A. It is daunting, but it’s my mission to educate people about the distinctions and identify what’s important to people. Most want to see mountains, scenery, glaciers and wildlife. These are the most important motivators for most people. There are many opportunities to see these things all across the state.
A. It really depends on what you want. The avid cruisers may want to go with the seven-day cruise combined with four to six days on land where they either go to Denali National Park, Fairbanks and Anchorage, or get all the way up to the Arctic Ocean. Or maybe they want to go to the Kenai Peninsula or stay at Alyeska Resort, a beautiful chateau property. All of these are possibilities that can be combined with the seven-day cruise.
On the other hand, if you really want to get that comprehensive Great Land experience, fly to Anchorage, go up to Denali, spend a couple of days there, travel to Fairbanks, and then from Fairbanks, go into the Yukon. Then travel down the Yukon 100 miles on our Yukon Queen II to Dawson, which is a great little town.
From Dawson, we’ve just developed excursions to Tombstone Park, which is just beautiful subarctic tundra. This is a chance for a very personal wilderness experience. You could be standing in Tombstone National Park with a dozen people in a backwoods wilderness trail where you’re going to have that ‘I’m surrounded by spectacular scenery and beautiful wilderness experience.’ You don’t always find a way to get that on other itineraries. We’ve provided that at Tombstone, near Dawson, and also at Kluane National Park, near Whitehorse.
You then continue to Skagway, where you board the ship and get a beautiful cruise into Glacier Bay, cruise back down the Inside Passage and get off the ship in Vancouver. You’ve hit Denali, Tombstone, the Yukon River, Kluane, Glacier Bay, the Inside Passage that’s the whole kit and caboodle of Alaska.
A. The one I just described. It is a great value, and at the same time, it has all those icons in it. It gives you the opportunity to really see the whole Great Land. If you’re the seven-day cruise type, then I recommend the tour all the way to the Arctic Ocean. I had a chance to get up to there last summer and come down the road between Prudhoe Bay and Fairbanks, and it was just spectacular.
Or alternatively, you might take Tour 17 or 18, and that’s when you get off the ship after seven days and spend the night in Seward, then get Kenai Fjords National Park, do a six day marine tour with an incredible amount of wildlife experience. You move from there to Anchorage, spend two days in Denali, and then to Fairbanks.
Q. Why does Holland America Line offer a Double Day in Denali?
A. You need two days. These are natural wonders you are coming to see. You can see the Mona Lisa or the Eiffel Tower just by showing up at the appointed time.

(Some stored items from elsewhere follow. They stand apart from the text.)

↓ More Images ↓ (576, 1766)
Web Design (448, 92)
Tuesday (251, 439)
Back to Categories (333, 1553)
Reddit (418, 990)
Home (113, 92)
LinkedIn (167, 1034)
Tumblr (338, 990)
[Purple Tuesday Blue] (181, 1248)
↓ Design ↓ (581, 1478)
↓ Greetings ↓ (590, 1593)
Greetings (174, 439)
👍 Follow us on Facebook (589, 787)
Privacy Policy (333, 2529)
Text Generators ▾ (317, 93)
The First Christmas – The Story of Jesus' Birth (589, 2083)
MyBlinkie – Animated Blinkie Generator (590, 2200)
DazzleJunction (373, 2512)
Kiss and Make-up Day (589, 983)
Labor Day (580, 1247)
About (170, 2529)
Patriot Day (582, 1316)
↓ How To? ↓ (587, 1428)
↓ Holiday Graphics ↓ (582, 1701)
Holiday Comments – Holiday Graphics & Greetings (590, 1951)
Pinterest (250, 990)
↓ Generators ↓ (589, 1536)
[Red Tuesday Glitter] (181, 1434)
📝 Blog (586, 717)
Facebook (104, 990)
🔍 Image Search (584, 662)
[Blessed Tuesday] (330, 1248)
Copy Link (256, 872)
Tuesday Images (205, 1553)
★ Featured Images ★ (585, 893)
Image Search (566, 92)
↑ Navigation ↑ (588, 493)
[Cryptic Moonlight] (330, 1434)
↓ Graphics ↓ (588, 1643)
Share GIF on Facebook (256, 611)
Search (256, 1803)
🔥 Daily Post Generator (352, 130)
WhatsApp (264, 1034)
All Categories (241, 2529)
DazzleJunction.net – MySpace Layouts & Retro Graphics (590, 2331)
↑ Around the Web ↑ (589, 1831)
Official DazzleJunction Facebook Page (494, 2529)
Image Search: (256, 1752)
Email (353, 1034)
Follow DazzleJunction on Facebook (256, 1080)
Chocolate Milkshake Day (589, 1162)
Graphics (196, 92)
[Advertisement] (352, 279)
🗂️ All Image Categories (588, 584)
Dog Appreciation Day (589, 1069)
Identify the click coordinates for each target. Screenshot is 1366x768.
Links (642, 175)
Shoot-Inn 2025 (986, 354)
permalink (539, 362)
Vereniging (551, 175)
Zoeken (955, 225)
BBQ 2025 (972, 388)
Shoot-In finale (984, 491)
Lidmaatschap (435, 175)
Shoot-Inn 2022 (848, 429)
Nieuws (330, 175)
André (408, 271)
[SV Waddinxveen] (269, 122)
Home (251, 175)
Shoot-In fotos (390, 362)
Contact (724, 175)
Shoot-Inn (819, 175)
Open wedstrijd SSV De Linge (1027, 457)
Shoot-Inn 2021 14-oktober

To see grizzly bears and spectacular mountain scenery, however, you need to give yourself more time in the right places to maximize your chances of a great view. Time in the right places becomes the most important aspect of your tour. That’s why we offer more time in Denali. That’s also why we take you to other great wilderness locations where we spend a lot of time. You have the chance to see more wildlife and more great scenery.
Q. The McKinley Explorer luxury domed railcars seem so much more appealing than the motorcoach. How many of the tours use motorcoach versus the railcar?
A. All of our tours that go to Denali, which is 28 of 29 of them, have two days of travel on the railcars. The ones that go into the Yukon also include motorcoach travel, and while the motorcoach doesn’t sound nearly as sexy, these are beautiful motorcoaches. And they’re also the only way that you’re going to get to that kind of remote wilderness and to get to a place like Dawson or Whitehorse. So if you’d like to go to Kluane National Park, home to five of the seven tallest mountains in North America, glaciers and spectacular wildlife, the only way you’re going to get there is in a luxury motorcoach.